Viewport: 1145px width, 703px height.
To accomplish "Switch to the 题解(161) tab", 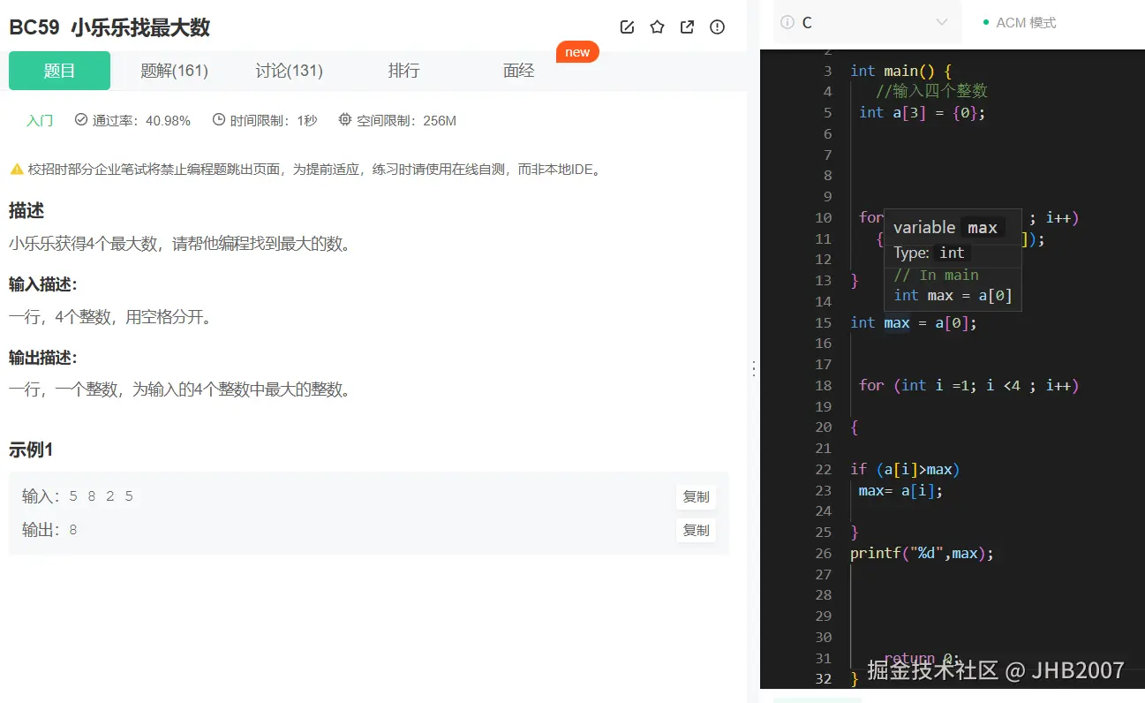I will click(x=174, y=72).
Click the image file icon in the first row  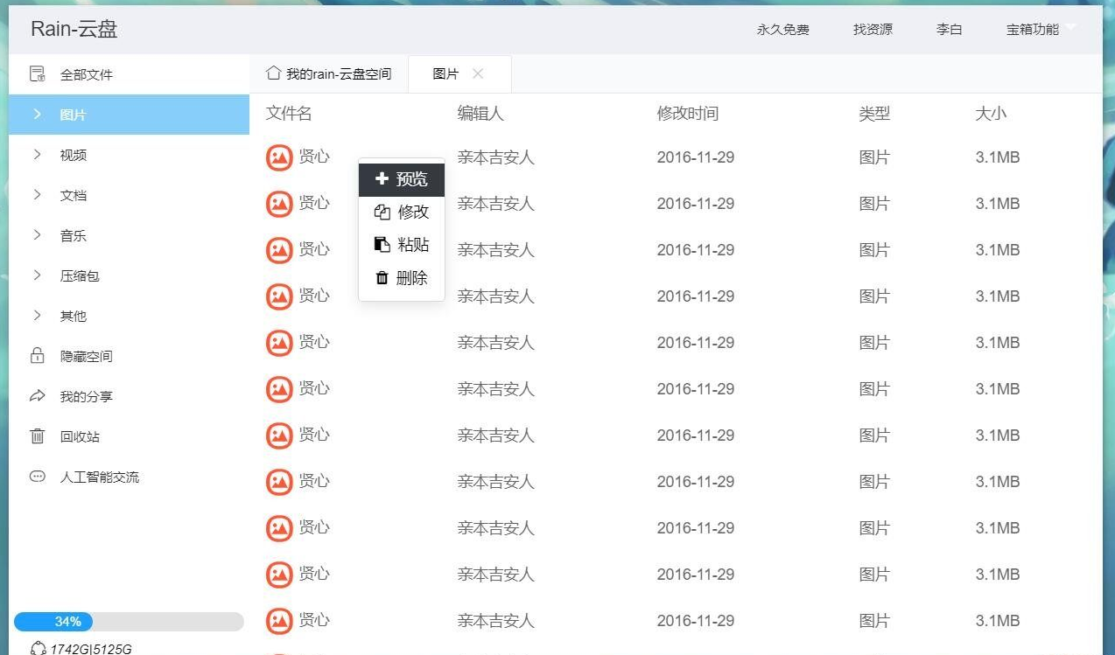(279, 157)
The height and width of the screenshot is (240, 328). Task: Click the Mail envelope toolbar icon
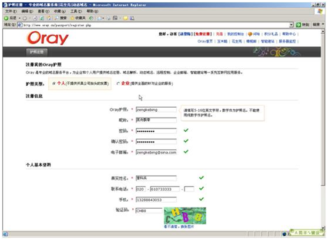click(99, 18)
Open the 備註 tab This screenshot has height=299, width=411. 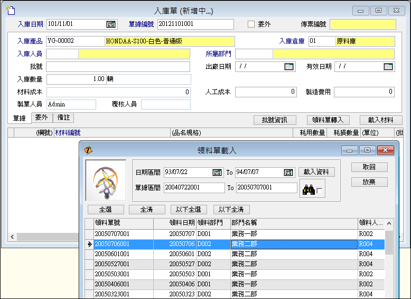pos(63,118)
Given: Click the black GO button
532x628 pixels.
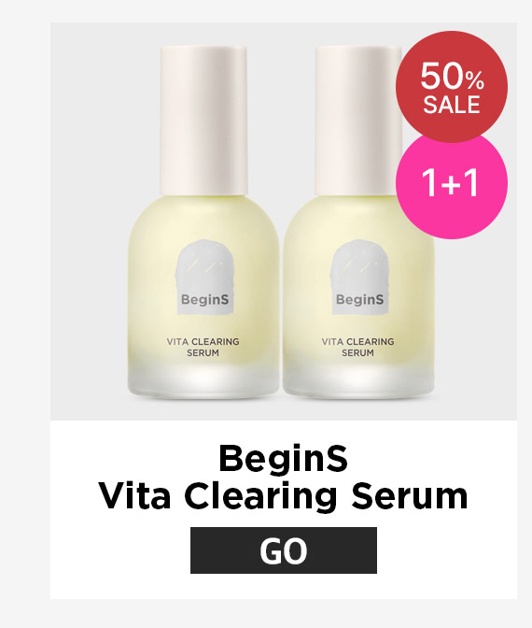Looking at the screenshot, I should point(283,550).

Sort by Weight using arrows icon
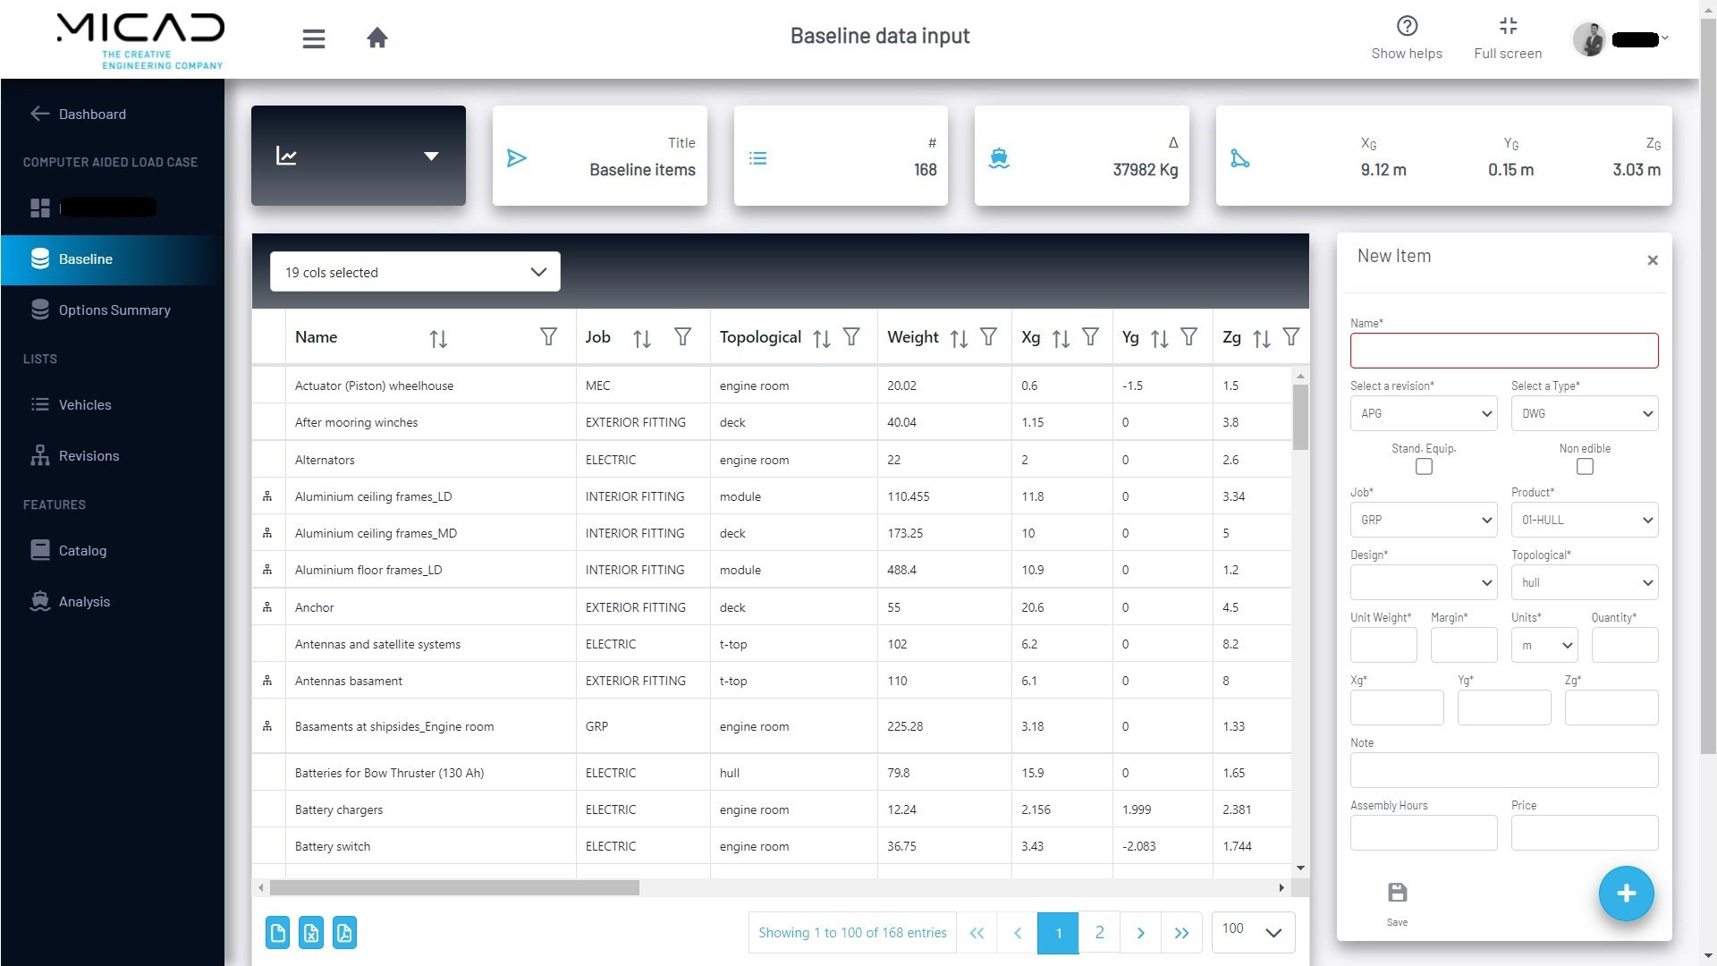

• • •

Job -
Rewrite the stretch of data from the line containing "Given: Click the black GO button" through the end, substituting "red" for "black" and leaving everything else as is. Omit the pictures from your answer.

Correct output -
Given: Click the red GO button
532x628 pixels.
Looking at the screenshot, I should point(283,550).

Sort by Weight using arrows icon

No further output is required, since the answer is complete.